Lines from the records below that contain the word "computer" are to be copied out.

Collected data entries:
+ + + + +
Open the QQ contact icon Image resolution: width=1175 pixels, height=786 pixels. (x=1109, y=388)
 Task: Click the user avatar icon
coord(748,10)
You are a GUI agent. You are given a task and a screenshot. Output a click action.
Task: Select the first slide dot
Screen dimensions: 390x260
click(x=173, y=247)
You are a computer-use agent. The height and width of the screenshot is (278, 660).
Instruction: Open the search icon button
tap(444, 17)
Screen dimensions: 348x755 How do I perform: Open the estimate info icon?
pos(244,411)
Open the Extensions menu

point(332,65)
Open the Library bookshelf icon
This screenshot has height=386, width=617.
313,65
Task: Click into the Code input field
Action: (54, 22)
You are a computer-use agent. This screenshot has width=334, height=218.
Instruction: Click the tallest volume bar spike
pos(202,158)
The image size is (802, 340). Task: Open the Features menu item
+ + + + +
■ **YOUR RESPONSE**
You are a computer-use agent. The height and width of the screenshot is (278, 660).
You are a computer-use agent. This screenshot has width=334, height=218.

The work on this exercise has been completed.